When I output a certain log to an xlsx file with OpenPyXl and open it in Excel 2011 on Mac, the following dialog appears. I did.
After analyzing the problematic part, we found that it could not be opened due to the following two reasons.
Mobile emojis (U + E000-U + F8FF, very loosely) will pass OpenPyXl itself without any problems and an xlsx file will be generated. However, Excel does not seem to assume that these invisible characters will be written as they are in the file, and the above error will occur and character conversion (?) Will be performed. If you read the tsv file or copy and paste it into a cell, it seems that it will be converted by Excel at this stage, and the converted characters will be stored in the cell.

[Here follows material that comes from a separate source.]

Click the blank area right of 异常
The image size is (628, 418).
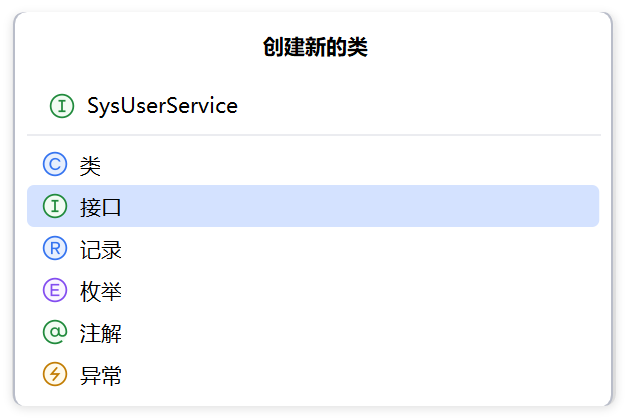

In this work, I'm glad I scraped the things that can't be displayed, so I scraped them below.
invalid_code = re.compile(ur'[\u0000-\u001F\u007f\uE000-\uF8FF]')
invalid_code.sub('', s)
In fact, the one that supports emoji is \ uE000- \ uF8FF
. \ u0000- \ u001F \ u007f
is a control character, but it is included because OpenPyXl does not pass it. (Aside from the problem of what a log contains such characters) Also, s
is a unicode string.
Like pictograms, it seems that Excel considers numbers and the beginning of'=' as an error. (I think that if it is a formula, it should be entered in the cell of the formula) And, by default, OpenPyXl writes to the cell as a number ([Be wary of setting Cell values text starting with "=".](Https:: //bitbucket.org/openpyxl/openpyxl/issues/442)), so it seems that Excel is still throwing an error.
As a countermeasure,
There is, and this time I chose the former.
ws.cell('A1').data_type = 's'
With the above, the generated file can be opened without any error. If there are other patterns, I would like to write them again.